= Solar sibling =

Star formed in the same star cluster as the Sun

A solar sibling is a star that formed in the same star cluster as the Sun.

Stars that have been proposed as candidate solar siblings include HD 162826, HD 175740, and HD 186302. There is as yet no confirmed solar sibling and studies disagree on the most likely candidates; for example, a 2016 study suggested that previous candidates, including HD 162826 and HD 175740, are unlikely to be solar siblings.

A study using Gaia DR2 data published in 2020 found that HD 186302 is unlikely to be a solar sibling, while identifying a new candidate, "Solar Sibling 1", designated 2MASS J19354742+4803549. This star is also known as Kepler-1974 or KOI-7368, and was found in 2022 to be a member of a stellar association that is 40 million years old, much younger than the Sun, so it cannot be a solar sibling.

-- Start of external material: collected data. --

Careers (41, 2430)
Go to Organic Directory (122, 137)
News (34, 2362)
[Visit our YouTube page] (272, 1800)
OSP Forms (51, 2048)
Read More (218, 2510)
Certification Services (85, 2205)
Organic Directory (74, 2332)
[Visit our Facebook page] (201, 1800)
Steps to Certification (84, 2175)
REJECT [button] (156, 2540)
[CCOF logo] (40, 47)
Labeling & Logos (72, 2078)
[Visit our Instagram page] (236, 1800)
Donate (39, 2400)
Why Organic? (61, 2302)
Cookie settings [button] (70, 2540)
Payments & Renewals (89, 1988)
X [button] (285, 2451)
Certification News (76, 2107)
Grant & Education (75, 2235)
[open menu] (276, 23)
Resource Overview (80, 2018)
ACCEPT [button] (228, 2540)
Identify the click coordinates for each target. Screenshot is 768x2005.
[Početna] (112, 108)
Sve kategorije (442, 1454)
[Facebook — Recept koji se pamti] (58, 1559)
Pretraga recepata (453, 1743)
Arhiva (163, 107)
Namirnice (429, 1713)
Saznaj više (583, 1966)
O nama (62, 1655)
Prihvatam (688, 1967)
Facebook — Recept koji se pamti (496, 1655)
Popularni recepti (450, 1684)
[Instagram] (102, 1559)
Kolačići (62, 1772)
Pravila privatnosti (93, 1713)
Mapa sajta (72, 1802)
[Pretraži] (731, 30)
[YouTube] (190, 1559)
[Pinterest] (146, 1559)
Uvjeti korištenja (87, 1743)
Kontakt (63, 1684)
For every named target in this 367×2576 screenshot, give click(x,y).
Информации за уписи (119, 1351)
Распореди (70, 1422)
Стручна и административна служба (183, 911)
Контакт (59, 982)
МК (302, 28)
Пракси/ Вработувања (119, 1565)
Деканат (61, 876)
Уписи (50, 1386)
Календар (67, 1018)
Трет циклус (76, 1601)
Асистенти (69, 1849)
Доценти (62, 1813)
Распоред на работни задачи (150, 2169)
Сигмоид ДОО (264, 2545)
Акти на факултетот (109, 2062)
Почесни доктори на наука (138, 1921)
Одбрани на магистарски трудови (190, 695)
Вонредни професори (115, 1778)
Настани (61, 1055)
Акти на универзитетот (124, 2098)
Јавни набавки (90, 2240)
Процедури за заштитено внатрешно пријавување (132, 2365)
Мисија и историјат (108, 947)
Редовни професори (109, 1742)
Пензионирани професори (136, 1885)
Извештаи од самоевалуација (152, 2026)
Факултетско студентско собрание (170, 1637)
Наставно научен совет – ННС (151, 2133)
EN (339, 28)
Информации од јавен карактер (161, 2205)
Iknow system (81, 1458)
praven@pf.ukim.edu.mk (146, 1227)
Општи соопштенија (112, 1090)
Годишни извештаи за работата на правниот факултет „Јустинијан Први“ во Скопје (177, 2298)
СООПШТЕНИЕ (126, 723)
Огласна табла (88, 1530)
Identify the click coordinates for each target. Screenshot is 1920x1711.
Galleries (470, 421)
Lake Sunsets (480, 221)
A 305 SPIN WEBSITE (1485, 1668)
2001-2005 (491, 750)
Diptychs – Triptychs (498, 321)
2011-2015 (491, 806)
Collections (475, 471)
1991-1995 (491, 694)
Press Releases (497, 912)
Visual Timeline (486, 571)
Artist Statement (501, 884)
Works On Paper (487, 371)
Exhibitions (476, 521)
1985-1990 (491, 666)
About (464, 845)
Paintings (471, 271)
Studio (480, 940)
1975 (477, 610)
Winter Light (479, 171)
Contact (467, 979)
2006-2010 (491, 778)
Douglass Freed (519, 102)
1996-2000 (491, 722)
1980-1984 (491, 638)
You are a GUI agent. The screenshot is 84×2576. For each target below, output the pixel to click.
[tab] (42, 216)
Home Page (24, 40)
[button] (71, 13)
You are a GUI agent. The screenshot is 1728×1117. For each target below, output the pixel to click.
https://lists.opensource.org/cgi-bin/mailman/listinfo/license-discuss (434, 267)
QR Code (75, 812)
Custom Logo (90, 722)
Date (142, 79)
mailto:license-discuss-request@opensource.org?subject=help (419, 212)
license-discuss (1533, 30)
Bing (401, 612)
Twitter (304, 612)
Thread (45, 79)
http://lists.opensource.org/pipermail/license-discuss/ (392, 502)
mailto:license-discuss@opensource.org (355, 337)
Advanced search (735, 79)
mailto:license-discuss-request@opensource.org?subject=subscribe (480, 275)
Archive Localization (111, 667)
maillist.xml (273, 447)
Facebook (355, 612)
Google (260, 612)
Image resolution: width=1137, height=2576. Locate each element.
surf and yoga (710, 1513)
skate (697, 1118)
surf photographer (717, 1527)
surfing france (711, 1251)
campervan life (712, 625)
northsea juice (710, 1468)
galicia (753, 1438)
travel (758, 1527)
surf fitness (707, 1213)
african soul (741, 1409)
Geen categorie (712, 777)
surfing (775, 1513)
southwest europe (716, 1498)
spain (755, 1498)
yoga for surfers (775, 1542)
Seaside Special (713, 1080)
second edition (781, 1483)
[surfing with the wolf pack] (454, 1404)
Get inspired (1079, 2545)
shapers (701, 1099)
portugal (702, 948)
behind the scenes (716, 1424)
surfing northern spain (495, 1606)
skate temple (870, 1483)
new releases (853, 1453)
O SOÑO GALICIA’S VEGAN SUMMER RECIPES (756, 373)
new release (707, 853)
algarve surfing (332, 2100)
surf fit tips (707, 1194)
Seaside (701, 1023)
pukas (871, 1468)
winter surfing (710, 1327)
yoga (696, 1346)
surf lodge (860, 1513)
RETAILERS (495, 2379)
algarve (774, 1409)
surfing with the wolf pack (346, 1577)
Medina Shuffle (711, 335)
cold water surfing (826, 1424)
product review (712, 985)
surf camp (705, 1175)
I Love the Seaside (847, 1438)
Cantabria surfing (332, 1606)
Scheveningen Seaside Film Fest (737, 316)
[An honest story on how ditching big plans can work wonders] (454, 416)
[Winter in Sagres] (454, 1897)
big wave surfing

A 2019 study of the comet C/2018 V1 (Machholz–Fujikawa–Iwamoto) found that it may be an interstellar object, and identified two stars it may have originated from (Gaia DR2 1927143514955658880 and 1966383465746413568), which could be candidate solar siblings. This comet is not confirmed to have an interstellar origin and could be a more typical Oort cloud object.